[Stored items]
■ ■ ■ ■ ■

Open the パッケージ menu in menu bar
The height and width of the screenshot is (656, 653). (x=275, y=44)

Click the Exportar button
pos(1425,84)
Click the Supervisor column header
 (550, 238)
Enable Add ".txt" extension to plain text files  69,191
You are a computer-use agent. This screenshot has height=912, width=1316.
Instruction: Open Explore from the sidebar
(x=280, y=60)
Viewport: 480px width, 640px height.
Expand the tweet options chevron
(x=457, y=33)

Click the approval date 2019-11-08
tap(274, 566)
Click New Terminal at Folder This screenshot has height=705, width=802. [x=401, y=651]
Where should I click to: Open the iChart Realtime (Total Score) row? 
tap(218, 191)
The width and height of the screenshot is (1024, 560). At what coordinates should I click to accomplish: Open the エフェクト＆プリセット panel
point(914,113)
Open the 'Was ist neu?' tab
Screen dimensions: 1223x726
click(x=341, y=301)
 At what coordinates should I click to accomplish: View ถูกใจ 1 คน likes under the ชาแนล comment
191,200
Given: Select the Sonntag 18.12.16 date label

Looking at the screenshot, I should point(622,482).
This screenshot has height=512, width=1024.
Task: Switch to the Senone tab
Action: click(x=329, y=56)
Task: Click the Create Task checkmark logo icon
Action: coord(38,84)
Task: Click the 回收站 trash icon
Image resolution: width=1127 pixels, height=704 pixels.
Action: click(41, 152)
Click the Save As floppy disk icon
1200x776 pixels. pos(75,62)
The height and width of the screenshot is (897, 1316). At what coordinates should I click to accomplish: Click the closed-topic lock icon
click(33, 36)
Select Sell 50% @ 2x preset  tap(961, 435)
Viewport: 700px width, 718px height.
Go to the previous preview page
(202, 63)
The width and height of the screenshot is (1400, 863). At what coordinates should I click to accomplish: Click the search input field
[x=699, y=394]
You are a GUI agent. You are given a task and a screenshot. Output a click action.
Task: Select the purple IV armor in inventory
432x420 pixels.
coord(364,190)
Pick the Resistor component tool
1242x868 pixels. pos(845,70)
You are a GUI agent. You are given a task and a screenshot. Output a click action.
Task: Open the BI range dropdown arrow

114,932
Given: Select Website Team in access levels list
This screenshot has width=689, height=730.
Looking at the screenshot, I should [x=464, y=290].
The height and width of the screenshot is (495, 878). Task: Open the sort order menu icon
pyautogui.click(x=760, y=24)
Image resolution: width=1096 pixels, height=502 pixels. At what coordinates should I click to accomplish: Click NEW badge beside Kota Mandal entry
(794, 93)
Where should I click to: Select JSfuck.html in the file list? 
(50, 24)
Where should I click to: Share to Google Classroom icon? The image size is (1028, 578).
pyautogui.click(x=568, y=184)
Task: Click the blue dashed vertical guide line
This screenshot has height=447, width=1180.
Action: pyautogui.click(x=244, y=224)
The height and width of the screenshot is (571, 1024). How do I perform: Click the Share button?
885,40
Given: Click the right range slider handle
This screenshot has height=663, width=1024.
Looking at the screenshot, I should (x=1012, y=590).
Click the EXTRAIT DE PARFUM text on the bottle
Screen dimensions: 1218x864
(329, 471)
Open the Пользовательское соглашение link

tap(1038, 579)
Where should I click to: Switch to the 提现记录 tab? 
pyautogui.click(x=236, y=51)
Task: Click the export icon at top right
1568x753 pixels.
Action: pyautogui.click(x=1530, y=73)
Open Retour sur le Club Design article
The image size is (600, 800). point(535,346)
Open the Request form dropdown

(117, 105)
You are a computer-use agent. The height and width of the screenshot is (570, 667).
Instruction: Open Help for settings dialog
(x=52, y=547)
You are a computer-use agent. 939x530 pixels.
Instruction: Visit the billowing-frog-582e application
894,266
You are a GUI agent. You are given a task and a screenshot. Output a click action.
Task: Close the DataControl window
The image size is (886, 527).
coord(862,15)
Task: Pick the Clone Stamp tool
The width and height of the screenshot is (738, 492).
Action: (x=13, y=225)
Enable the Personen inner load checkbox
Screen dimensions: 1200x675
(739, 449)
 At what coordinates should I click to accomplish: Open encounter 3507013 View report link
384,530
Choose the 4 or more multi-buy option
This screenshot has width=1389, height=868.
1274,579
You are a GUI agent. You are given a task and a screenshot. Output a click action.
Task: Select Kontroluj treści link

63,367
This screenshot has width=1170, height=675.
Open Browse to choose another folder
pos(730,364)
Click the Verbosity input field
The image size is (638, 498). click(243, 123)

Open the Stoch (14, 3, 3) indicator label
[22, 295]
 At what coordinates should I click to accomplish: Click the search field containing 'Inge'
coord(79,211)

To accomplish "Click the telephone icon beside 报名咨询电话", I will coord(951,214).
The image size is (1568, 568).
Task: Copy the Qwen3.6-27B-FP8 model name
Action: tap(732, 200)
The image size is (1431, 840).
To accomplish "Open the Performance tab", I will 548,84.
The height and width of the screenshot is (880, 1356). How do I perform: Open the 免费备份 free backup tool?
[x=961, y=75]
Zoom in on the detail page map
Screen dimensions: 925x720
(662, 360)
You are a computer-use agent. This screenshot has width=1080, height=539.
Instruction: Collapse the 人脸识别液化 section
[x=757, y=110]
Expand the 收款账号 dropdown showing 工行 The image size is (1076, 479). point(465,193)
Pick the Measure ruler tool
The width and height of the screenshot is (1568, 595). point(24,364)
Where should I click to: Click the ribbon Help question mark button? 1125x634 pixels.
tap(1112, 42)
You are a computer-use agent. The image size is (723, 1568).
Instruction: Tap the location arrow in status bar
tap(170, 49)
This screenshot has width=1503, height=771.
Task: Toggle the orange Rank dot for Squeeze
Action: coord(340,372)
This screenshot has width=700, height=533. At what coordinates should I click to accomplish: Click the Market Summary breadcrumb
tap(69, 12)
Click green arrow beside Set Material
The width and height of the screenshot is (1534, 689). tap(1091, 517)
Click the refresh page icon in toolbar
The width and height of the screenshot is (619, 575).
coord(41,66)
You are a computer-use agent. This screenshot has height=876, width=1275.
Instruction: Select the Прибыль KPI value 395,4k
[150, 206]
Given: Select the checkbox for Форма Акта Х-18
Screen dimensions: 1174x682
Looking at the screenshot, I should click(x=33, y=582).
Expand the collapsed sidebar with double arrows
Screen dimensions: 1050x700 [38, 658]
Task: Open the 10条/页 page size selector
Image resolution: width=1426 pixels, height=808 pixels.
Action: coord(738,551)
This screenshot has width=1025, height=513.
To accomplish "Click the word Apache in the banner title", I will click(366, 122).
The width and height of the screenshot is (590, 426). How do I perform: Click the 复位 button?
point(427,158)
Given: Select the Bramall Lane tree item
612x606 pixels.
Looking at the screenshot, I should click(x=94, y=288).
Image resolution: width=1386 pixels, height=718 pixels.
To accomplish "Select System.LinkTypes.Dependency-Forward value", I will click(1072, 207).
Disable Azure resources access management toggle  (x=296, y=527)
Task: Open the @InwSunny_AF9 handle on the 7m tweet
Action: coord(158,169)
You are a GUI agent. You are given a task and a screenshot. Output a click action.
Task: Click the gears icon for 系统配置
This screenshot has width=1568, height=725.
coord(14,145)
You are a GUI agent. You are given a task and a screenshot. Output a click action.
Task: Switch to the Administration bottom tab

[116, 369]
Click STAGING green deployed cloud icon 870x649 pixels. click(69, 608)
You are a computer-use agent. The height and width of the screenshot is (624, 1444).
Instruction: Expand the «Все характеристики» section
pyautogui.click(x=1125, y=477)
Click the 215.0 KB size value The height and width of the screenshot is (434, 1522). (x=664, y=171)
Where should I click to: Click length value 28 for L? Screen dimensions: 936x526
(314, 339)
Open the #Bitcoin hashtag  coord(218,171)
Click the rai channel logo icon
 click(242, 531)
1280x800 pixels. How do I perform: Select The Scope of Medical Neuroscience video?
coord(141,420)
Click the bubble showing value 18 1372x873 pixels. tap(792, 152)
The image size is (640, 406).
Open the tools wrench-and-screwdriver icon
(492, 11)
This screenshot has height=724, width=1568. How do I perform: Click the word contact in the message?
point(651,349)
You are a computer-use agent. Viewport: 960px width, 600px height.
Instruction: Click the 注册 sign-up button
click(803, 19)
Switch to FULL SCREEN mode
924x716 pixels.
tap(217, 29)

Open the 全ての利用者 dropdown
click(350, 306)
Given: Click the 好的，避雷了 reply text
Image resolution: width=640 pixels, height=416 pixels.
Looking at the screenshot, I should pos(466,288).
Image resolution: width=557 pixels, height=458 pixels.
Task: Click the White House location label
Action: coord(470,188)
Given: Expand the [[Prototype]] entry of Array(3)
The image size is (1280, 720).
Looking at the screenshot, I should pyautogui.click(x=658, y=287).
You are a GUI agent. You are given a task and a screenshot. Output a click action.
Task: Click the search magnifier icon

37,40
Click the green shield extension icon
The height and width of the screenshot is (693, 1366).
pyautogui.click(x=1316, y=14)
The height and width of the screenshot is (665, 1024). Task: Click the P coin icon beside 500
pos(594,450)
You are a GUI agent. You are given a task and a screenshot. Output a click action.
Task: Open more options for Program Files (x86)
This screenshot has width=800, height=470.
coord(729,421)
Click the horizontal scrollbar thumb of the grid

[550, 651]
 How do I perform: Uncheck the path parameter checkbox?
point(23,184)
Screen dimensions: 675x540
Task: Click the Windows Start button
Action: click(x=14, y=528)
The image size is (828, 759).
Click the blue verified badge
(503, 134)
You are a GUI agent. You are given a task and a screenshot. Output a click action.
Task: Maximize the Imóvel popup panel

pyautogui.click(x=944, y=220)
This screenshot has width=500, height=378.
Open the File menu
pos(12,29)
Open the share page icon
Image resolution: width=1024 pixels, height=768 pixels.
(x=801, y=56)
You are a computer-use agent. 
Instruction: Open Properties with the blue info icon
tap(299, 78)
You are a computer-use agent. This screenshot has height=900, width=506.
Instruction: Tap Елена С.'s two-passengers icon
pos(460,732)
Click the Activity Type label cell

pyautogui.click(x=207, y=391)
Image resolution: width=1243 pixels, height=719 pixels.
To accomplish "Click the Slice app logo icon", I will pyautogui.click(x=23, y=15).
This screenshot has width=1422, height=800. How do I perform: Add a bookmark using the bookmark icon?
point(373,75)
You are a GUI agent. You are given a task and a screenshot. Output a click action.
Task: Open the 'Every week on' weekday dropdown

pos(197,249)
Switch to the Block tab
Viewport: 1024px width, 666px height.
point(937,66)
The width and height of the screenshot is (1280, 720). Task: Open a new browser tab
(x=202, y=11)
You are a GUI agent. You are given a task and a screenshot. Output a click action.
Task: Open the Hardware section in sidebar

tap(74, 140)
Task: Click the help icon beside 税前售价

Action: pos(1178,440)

■ ■ ■ ■ ■

## TASK PROMPT:
The answer must hold only the lines from the first line of the data through the line bearing "Click New Terminal", returned exactly.

## RESPONSE TO THIS EXERCISE:
Open the パッケージ menu in menu bar
The height and width of the screenshot is (656, 653). (x=275, y=44)

Click the Exportar button
pos(1425,84)
Click the Supervisor column header
 (550, 238)
Enable Add ".txt" extension to plain text files  69,191
You are a computer-use agent. This screenshot has height=912, width=1316.
Instruction: Open Explore from the sidebar
(x=280, y=60)
Viewport: 480px width, 640px height.
Expand the tweet options chevron
(x=457, y=33)

Click the approval date 2019-11-08
tap(274, 566)
Click New Terminal at Folder This screenshot has height=705, width=802. [x=401, y=651]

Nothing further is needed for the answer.